• WHAT YOU ARE ASKED TO DO
Restate the whole of the data verbatim, omitting nothing.

• INFORMATION GIVEN
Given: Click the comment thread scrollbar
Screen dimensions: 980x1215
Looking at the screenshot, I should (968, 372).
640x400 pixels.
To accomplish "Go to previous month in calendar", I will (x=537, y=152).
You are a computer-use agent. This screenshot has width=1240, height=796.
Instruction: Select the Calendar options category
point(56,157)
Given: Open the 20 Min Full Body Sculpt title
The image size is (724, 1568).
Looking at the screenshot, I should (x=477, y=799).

• ANSWER SECTION
Given: Click the comment thread scrollbar
Screen dimensions: 980x1215
Looking at the screenshot, I should (968, 372).
640x400 pixels.
To accomplish "Go to previous month in calendar", I will (x=537, y=152).
You are a computer-use agent. This screenshot has width=1240, height=796.
Instruction: Select the Calendar options category
point(56,157)
Given: Open the 20 Min Full Body Sculpt title
The image size is (724, 1568).
Looking at the screenshot, I should (x=477, y=799).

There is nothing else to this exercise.